The event in London on Wednesday 19 October, which brought together senior delegates from Senegal, Côte d’Ivoire, Cameroon, Benin, Niger, Guinea, Gabon, and Togo was punctuated by two financial packages focussed on Benin and Togo.
UK Export Finance (UKEF), the UK’s export credit agency, announced it will guarantee both a £106.5m loan ($123m) from Deutsche Bank to the Benin Government to fund the construction of a new Ministerial City. It also promised a £68.6m financing from MUFG Bank to build a new road between Benin and Togo to accelerate inter-Africa trade.
Both projects will unlock £82m in export opportunities for UK businesses, says Humphrey.
“We have seen a deepening of ties between Francophone Africa and the UK beyond our established relationships with Anglophone countries over the last few years, as countries in West Africa have joined the commonwealth,” Humphrey told The Africa Report. Gabon and Togo joined the Commonwealth in June 2022.
“Moving on, financial commitments will continue to focus on infrastructure and clean energy, which will bring in a number of opportunities for British businesses going forward,” he says.
Together with @UKEF we’re supporting two new deals to finance UK construction projects in Benin🇧🇯 & Togo🇹🇬 – worth a combined £174.5m.
— Department for Business and Trade (@biztradegovuk) October 19, 2022
This means opportunities for UK exporters in some of the world’s fastest-growing markets.
Read more: https://t.co/MC9gcS4kbv@JamesDuddridge pic.twitter.com/bpl4TfGBCz
Question of risk
Given the current risk-off sentiment of investors, persuading British investors to engage in risky frontier and emerging markets in Africa may be a difficult task for the commissioner who has only been on the job for two months.

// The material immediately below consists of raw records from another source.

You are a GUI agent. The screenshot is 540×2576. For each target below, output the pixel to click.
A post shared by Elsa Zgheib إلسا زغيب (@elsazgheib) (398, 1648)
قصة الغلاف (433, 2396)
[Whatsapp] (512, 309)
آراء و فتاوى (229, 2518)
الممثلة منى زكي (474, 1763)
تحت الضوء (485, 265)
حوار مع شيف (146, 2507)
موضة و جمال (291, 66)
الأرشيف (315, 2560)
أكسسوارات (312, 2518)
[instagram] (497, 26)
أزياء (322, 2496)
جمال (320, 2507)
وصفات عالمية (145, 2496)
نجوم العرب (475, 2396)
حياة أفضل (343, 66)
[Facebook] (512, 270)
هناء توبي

“Someone once told me the price of risk in Africa is overpriced, and underpriced in other parts of the world,” says Humphrey. “I think a large part of my job is selling Africa and its potential to investors and UK firms, which of course is a challenge in most circumstances.”
“While companies will always have the final say in how and where they deploy their investments, there are tools we can use to de-risk projects,” he says.
UKEF stipulates that British companies must make up 20% of the total commitment of investment projects initiated by the agency, “which is much less than other export credit agencies at the moment.”
We have seen a deepening of ties between Francophone Africa and the UK beyond our established relationships.
This means the agency has much more opportunity to source funding and partners from outside the UK. “We are more than happy to work with a consortia of companies in a number of regions, which makes us a lot more flexible in meeting our objectives,” he says.
Nevertheless, the need for investment in Africa still hugely outweighs current commitments. As the AfDB estimates, the continent’s infrastructure financing needs could be as much as $170bn a year by 2025.
“There are huge questions around how we can unlock private capital to fund Africa’s development going forward, and guarantees to de-risk projects in Africa are increasingly gaining ground,” says Humphrey.
“But unfortunately, this is not at the scale we need it to be.”